Cette communauté est plus largement représentée par des personnes se désignant comme de gauche. Ces derniers vont reprendre un mot pour le désigner, “chevenementiste” :

“chevenementiste ce sont bien les gens qui sont FN tout en votant à gauche ? #ONPC”

Dans la même lignée, il y aura ceux qui montreront une certaine incompréhension face à l’orientation de l’interviewé qui se proclame de gauche et ne fait cependant qu’en faire la critique et la satire. Il y a aussi un autre groupe dont les tweets sont uniquement à visée humoristique :

« Michel Onfray mieux d’aller se coucher. Merci. Bonsoir. #ONPC » (@Jurneveles44, 00:12:23, 20/09/2015)

L’importance des affects

Un autre élément remarqué dans l’analyse des tweets est celui de l’importance des affects dans les tweets des internautes et sur le plateau de l’émission. En effet, la joute verbale à laquelle on assiste en plateau est très personnelle et les arguments échangés sont davantage liés aux personnalités d’Onfray et des chroniqueurs qu’à leurs idées politiques. Ce qui provoque des réactions d’agacement d’internautes semblables à celle-ci :

« RT @CelebornLegend: En fait les intervenants cherchent plus à coincer @michelonfray qu’à cerner sa pensée, c’est pénible…#ONPC » (@yannick2sousa, 01:00:08, 20/09/2015)
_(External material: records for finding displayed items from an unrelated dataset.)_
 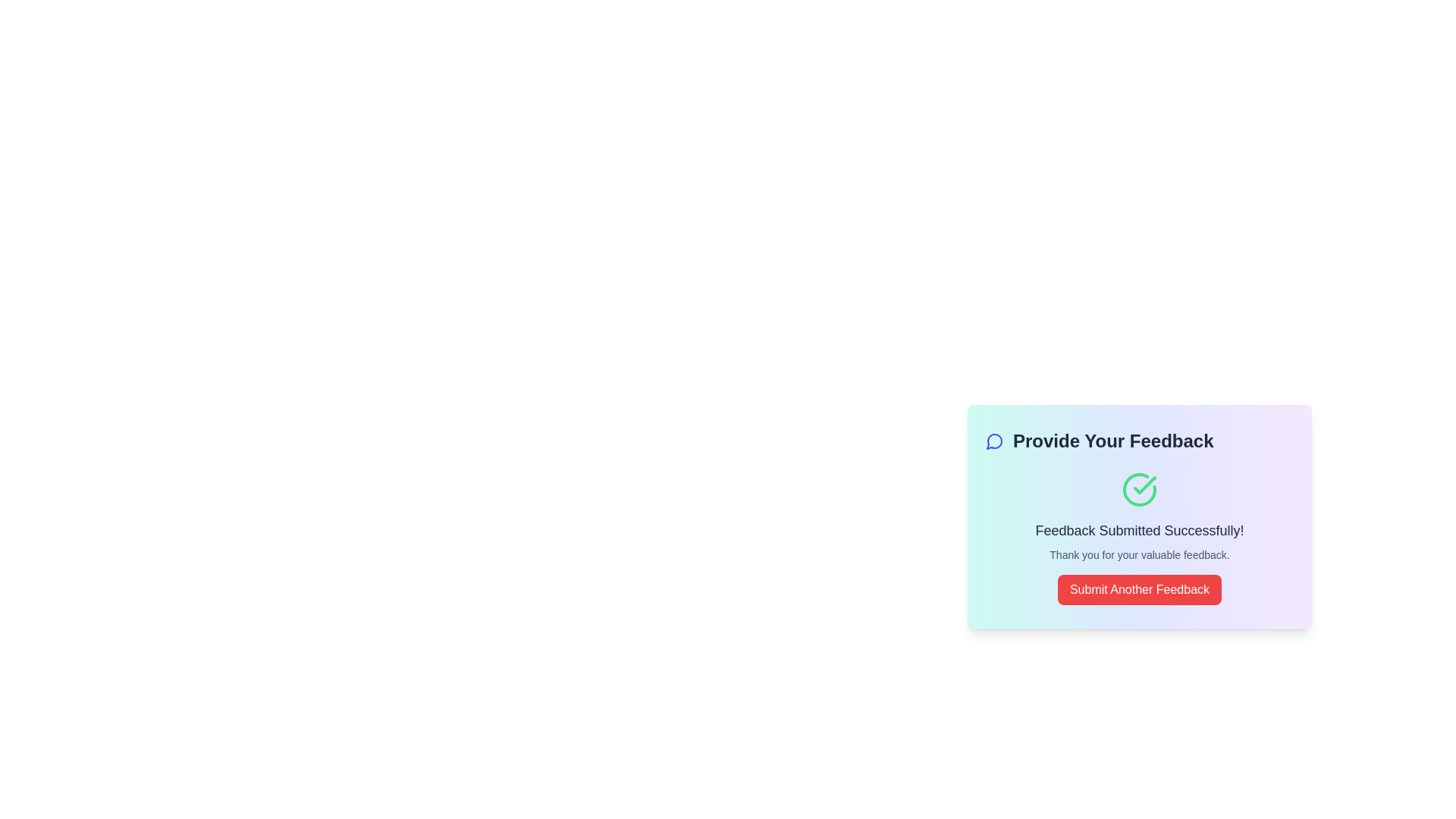 What do you see at coordinates (994, 441) in the screenshot?
I see `the feedback indicator icon located in the top-left corner of the feedback modal box` at bounding box center [994, 441].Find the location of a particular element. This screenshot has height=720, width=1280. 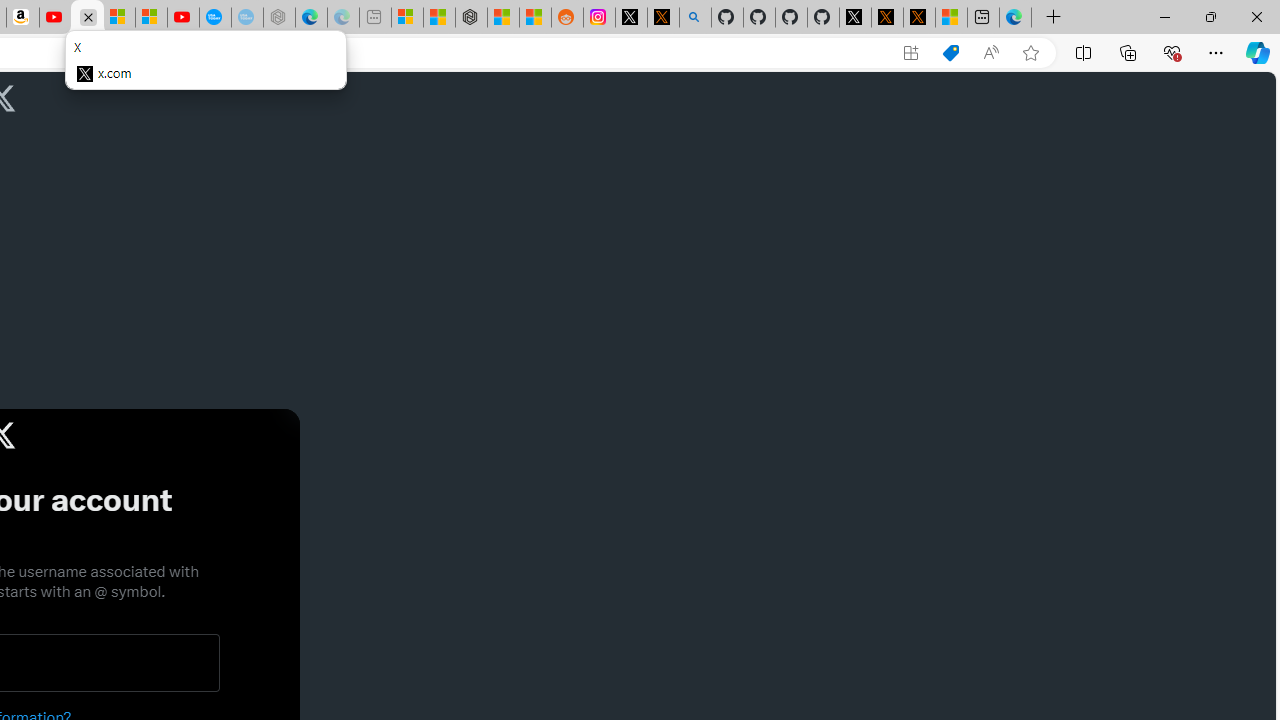

'App available. Install X' is located at coordinates (909, 52).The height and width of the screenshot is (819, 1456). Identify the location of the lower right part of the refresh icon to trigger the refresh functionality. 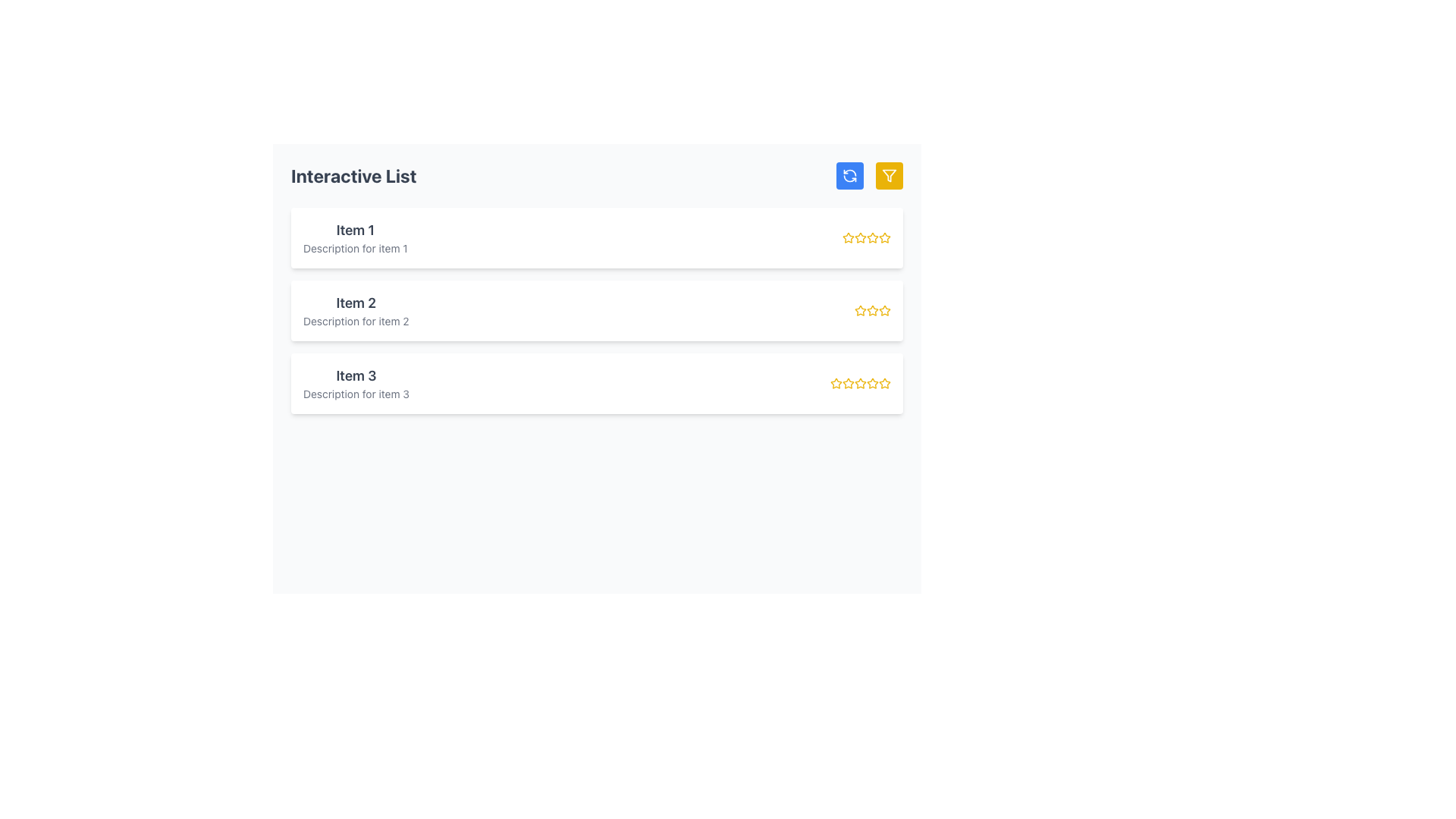
(850, 177).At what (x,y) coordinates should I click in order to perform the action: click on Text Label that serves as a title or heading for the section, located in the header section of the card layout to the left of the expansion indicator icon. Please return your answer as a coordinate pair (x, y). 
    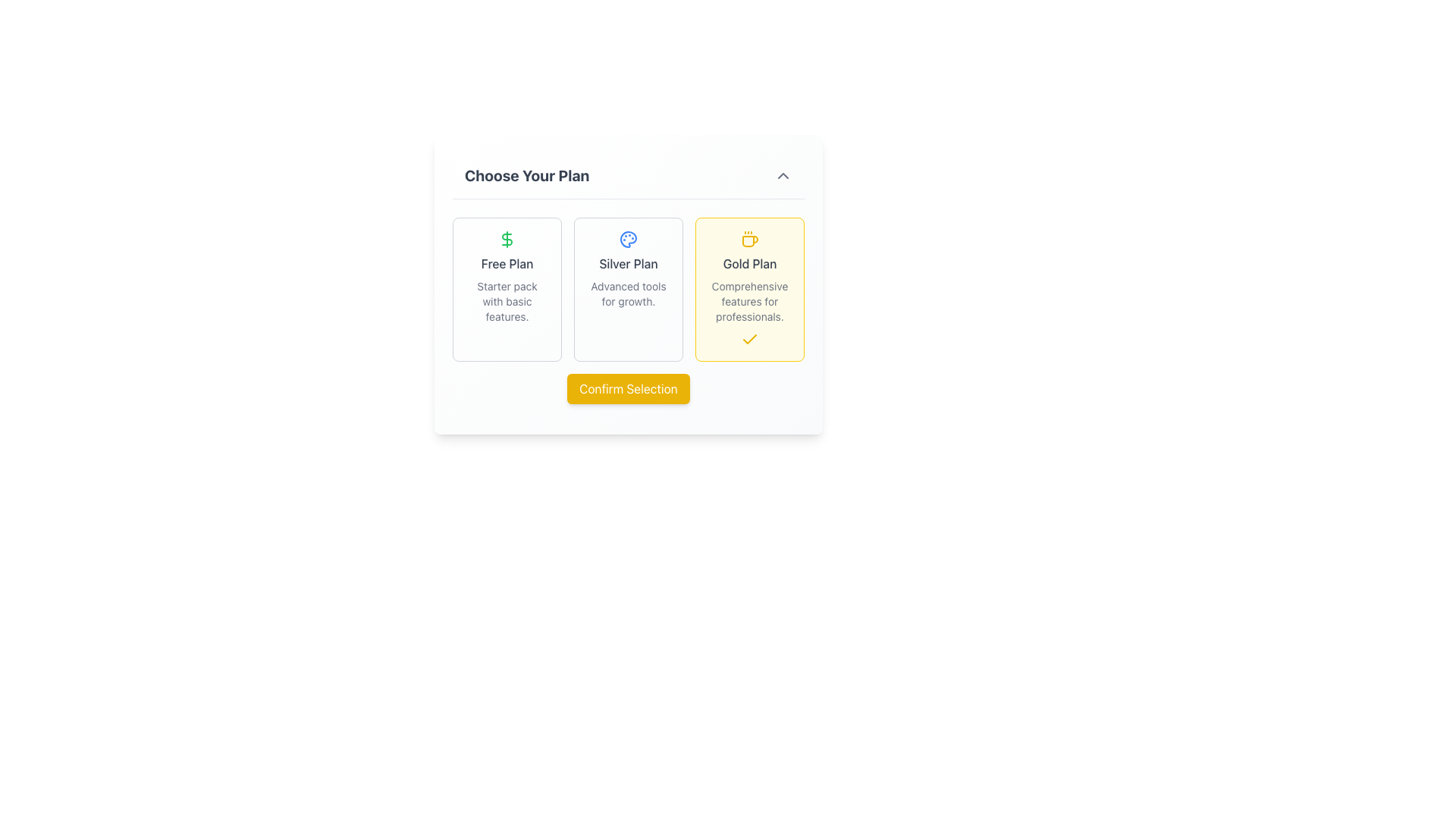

Ces critiques sont majoritairement tournées vers Yann Moix qui monopolise la parole et rend compliqué la poursuite du débat. De plus, avant même que commence l’émission, on observe sur Twitter de nombreux internautes qui s’expriment sur leur appréciation subjective de l’un ou l’autre chroniqueur et sur les invités. On note donc beaucoup de commentaires négatifs sur Yann Moix, nouvellement arrivé dans l’émission. Ces jugements vont se poursuivre tout au long de l’émission et devenir plus important lors du passage de Michel Onfray.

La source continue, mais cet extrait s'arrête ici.